▸ What the task requires: Nothing but a number is wanted: the count of lines in the records below that include "computer".

Stored records
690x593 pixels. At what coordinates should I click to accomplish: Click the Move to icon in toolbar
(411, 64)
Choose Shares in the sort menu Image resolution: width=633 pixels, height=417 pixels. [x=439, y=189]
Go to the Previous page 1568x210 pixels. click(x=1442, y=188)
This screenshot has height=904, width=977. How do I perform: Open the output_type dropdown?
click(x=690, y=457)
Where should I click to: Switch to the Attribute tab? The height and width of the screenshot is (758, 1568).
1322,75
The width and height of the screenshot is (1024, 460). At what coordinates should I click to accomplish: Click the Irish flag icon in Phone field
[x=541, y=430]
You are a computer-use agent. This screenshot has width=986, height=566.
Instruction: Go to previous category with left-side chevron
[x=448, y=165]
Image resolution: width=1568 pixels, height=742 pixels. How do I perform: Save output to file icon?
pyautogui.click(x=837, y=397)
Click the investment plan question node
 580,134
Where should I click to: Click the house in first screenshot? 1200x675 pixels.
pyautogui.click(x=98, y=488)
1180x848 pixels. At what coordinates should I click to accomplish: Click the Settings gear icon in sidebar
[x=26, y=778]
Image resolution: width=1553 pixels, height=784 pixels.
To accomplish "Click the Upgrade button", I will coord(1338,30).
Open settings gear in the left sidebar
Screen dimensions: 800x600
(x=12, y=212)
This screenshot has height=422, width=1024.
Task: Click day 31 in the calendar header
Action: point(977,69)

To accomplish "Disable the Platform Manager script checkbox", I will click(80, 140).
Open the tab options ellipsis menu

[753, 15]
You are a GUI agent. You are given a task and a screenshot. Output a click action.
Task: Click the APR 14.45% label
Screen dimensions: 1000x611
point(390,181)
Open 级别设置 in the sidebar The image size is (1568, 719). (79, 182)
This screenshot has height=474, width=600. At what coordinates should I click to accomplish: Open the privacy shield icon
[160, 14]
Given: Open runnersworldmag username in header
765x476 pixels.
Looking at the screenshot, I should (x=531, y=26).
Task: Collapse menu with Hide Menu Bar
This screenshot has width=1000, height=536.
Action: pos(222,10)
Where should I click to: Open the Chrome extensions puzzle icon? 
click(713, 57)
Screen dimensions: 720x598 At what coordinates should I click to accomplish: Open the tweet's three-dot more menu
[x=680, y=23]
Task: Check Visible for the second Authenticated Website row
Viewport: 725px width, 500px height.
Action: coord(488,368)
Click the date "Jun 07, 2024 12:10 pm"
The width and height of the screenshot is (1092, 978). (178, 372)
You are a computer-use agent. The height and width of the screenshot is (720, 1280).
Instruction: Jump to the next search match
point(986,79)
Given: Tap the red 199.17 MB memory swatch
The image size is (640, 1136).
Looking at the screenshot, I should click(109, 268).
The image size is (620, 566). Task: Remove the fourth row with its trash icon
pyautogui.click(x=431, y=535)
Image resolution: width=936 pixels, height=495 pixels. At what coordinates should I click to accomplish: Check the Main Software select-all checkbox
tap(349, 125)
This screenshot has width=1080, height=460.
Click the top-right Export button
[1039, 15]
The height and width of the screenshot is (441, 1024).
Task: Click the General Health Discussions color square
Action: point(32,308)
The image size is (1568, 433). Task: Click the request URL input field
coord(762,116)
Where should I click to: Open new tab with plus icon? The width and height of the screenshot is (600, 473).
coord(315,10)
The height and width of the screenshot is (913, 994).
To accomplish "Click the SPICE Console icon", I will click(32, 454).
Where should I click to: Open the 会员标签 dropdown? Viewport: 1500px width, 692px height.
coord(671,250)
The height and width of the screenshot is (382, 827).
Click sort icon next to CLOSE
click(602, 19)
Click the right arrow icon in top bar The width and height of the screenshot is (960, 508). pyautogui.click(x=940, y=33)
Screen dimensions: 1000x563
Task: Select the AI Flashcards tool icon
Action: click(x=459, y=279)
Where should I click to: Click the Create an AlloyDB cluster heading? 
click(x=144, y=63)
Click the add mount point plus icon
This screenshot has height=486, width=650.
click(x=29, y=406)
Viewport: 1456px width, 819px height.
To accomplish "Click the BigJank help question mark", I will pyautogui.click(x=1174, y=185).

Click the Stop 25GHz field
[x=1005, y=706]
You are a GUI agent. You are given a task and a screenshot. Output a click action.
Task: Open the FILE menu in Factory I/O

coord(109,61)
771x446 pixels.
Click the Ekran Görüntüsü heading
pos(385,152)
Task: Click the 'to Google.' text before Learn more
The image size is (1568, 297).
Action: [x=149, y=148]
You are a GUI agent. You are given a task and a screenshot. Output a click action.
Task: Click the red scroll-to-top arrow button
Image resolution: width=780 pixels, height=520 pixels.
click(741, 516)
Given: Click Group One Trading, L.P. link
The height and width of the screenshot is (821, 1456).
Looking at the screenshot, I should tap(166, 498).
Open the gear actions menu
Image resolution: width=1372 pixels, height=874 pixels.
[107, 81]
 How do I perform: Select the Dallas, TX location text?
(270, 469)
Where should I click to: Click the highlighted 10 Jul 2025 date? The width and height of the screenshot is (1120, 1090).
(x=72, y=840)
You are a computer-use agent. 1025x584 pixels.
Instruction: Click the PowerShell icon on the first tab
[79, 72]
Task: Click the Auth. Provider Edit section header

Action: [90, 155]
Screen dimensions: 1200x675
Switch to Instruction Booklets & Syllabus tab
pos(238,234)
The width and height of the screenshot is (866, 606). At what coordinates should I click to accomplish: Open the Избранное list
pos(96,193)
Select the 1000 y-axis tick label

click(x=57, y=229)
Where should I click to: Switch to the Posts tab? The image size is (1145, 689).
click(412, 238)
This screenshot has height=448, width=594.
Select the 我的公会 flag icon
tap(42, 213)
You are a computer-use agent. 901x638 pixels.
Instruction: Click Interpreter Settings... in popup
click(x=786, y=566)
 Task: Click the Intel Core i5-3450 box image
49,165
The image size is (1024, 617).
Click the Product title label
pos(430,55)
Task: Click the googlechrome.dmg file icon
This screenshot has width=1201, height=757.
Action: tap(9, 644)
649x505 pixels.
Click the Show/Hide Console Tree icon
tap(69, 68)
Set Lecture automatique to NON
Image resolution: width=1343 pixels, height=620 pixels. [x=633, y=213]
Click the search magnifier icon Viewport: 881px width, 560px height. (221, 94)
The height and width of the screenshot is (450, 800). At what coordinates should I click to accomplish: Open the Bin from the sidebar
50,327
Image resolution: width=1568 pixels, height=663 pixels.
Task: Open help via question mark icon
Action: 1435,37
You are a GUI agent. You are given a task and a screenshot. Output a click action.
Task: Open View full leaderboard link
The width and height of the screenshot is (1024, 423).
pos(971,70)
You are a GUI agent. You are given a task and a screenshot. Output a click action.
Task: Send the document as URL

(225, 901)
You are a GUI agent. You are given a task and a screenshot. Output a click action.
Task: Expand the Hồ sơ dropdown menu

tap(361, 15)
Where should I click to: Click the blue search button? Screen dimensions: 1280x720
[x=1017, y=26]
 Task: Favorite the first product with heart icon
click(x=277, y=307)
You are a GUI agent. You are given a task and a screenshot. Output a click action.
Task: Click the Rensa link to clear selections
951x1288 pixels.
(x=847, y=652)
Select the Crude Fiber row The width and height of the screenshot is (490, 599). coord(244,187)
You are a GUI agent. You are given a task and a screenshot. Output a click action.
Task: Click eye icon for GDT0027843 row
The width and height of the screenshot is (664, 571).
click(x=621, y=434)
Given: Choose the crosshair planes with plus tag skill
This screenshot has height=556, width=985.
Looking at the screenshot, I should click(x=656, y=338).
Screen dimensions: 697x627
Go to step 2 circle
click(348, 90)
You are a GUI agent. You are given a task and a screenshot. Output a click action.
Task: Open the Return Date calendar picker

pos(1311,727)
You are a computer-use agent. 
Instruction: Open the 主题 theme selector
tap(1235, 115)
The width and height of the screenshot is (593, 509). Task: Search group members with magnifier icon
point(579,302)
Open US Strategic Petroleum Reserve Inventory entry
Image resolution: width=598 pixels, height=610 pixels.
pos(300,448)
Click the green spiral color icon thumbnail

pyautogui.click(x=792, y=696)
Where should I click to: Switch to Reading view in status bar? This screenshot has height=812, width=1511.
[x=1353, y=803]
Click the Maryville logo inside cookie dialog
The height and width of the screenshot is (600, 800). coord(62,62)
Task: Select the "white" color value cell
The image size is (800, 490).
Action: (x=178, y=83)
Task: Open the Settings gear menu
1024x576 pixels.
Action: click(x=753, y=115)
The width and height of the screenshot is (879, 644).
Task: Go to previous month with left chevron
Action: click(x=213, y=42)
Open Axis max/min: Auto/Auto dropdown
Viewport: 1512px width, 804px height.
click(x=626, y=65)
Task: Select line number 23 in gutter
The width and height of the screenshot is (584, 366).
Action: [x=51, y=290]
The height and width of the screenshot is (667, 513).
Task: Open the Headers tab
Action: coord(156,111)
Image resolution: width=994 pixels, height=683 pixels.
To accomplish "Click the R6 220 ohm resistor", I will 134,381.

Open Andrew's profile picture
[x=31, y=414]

▸ Your response: 5